# Breakfront Bookcase with curved astral glazed doors WIP



## sawdust maker (28 Sep 2007)

Well I have been asking questions about how to do this and that in preparation to making a new beakfront Bookcase. And today I went out and blew about £300 on this lot. 8-[ . 





6 Cu' of South American Mahogany and one of American White Oak. Got it from John Boddy's. They even planed up the 17" board, that I couldn't manage on my 10" Record P/T. 

When finished it will stand 6' tall and 6' wide. The base unit will have a protruding section with four drawers, the top two made into a secratiere. The two side base sections will have a drawer above a cupboard. All doors and drawer fronts will be veneered in Mahogany flame veneer and edged with a 1.5mm boxwood string. The top will have four astral glazed doors. I hope to make the astral glazing bars curved to add more interest. On the corners of the base and top unit will have a quarter reeded satinwood collum on am Ebony base and top.

More pictures as things progress, but I think it will be big job and a long post.


----------



## Paul Chapman (28 Sep 2007)

Looking forward to it  

Cheers :wink: 

Paul


----------



## Philly (28 Sep 2007)

Sounds exciting!
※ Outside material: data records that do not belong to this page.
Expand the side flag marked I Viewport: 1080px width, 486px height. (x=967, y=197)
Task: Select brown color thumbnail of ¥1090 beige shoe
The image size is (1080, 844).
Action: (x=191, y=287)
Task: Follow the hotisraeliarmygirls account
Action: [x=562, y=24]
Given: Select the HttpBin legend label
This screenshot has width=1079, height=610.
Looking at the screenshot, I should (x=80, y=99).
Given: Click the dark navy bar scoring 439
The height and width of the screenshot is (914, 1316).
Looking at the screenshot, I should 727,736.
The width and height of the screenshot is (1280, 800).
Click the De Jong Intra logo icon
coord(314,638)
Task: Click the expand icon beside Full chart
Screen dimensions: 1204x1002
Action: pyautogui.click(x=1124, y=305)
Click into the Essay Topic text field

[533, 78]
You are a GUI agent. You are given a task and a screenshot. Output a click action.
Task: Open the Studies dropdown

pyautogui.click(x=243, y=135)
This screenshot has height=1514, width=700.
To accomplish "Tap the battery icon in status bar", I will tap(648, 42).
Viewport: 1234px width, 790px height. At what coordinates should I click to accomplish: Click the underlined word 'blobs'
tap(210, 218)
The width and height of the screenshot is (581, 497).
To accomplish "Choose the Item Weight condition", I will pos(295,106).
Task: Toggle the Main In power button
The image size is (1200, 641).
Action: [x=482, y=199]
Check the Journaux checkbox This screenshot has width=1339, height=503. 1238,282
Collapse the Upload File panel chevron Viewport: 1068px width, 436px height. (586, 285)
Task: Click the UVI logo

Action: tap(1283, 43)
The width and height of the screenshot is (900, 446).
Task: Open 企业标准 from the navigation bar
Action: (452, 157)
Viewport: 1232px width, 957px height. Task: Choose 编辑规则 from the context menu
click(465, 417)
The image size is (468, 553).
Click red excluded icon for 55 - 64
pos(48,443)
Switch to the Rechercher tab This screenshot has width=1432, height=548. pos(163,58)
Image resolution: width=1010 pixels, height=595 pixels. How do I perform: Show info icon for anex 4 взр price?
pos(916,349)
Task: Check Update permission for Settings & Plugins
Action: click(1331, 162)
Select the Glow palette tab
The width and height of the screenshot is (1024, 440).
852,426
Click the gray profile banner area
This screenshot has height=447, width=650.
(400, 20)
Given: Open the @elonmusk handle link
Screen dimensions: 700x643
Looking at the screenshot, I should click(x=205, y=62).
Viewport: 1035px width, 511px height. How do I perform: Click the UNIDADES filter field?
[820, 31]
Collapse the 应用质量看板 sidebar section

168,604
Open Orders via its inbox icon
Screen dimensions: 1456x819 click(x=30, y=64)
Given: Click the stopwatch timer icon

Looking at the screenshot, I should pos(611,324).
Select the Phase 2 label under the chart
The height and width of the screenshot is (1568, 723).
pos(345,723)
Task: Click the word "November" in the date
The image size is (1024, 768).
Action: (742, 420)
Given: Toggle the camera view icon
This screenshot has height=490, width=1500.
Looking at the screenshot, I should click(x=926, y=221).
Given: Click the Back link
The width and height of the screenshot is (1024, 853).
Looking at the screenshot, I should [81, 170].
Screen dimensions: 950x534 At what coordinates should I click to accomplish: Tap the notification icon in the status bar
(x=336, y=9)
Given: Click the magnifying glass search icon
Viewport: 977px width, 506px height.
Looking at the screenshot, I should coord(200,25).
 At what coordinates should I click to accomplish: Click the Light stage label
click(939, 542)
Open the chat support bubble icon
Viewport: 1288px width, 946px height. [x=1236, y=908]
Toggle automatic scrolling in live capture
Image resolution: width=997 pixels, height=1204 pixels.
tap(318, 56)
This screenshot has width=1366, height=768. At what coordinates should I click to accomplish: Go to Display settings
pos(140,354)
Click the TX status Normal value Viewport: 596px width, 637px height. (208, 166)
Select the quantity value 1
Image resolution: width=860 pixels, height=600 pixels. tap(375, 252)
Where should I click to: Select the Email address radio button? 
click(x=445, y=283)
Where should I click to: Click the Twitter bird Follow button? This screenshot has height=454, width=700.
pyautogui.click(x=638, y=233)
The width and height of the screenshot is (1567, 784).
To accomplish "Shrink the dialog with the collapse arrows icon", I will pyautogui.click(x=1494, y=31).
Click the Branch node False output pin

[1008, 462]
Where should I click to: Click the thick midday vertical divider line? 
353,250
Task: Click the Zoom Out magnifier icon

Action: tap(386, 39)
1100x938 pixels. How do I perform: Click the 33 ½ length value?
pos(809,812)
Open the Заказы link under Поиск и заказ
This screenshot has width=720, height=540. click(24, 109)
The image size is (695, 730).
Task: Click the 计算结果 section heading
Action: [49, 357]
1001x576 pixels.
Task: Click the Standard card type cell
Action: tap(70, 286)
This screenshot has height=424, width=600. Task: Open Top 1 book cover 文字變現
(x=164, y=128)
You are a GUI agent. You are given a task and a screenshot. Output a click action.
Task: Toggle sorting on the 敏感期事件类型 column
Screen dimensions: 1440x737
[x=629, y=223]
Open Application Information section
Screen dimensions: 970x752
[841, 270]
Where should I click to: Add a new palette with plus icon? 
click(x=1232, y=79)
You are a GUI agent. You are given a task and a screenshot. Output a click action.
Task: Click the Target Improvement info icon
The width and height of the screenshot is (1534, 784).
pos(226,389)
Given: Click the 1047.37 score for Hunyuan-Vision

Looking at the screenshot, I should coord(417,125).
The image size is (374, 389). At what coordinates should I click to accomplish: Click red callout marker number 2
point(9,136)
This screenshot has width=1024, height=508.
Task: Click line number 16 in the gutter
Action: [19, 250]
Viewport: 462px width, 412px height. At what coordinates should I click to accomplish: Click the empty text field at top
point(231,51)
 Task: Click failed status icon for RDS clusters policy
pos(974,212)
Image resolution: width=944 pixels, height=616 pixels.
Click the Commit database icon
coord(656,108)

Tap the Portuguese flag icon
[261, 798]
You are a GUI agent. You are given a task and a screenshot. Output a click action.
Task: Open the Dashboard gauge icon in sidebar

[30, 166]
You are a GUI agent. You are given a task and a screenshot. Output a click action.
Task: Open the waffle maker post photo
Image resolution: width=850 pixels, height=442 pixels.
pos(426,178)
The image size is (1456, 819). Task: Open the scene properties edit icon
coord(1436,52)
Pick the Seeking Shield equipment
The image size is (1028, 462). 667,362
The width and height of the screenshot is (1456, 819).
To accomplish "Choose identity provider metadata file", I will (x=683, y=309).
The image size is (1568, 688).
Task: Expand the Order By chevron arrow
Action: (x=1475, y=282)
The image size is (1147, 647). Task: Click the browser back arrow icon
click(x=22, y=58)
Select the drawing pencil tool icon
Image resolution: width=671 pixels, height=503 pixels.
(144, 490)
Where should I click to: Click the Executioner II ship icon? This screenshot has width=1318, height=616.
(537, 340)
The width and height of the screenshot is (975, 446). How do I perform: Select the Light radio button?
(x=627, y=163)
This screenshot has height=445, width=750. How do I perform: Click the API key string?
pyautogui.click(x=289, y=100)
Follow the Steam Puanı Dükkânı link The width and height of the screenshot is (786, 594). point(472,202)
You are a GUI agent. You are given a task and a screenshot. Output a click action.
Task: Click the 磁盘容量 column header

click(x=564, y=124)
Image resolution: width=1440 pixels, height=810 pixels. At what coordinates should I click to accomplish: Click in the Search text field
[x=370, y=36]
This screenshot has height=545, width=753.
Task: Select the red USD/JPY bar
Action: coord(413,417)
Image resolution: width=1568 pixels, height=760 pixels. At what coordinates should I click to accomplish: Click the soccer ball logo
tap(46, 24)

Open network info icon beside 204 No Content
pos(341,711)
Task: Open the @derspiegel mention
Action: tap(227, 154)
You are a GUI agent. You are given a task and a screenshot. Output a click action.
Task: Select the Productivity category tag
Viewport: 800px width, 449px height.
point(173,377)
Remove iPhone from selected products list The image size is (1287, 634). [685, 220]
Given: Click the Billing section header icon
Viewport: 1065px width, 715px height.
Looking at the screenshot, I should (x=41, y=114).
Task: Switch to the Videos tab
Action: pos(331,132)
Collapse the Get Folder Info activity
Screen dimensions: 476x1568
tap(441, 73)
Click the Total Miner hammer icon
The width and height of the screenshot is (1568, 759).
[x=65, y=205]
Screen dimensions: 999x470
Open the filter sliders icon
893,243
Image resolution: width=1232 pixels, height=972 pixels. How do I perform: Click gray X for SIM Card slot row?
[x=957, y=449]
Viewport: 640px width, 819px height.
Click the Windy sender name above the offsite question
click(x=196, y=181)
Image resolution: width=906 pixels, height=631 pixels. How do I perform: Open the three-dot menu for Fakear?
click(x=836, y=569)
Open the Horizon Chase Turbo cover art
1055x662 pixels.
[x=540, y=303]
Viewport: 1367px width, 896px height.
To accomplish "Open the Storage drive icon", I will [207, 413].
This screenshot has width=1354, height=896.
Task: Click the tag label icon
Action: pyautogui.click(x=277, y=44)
Any chance of a peek at your plan?
Philly


----------



## sawdust maker (28 Sep 2007)

Hi Philly

Just tried to scan my drawings, as there in pencil I cannot get an image good enough to post. Sorry.


----------



## ByronBlack (28 Sep 2007)

I best get a cozy blanket and thermos flask and settle myself for a marathon thread, i'm eagerly anticpating the progress of this one, that is some serious wood you have there!


----------



## tim (28 Sep 2007)

Loking forward to this.

BTW do you mean 'Astral' or do you mean 'Astragal'? I think you mean the latter.

Cheers

Tim


----------



## devonwoody (29 Sep 2007)

Best of luck with the project. Save any offcuts for me will yer?


----------



## brianhabby (29 Sep 2007)

Looking forward to seeing how this develops. I too wouldn't mind seeing your plans, can you not adjust the brightness/contrast on your scanning software so you can get darker lines? Just an idea.

regards

Brian


----------



## sawdust maker (29 Sep 2007)

This is a bit like i hope it will look like. Mine will have only drawers in the centre section and one drawer and a cupboard at the side. The astral glazing bars on the doors are curved and that is what I hope to make.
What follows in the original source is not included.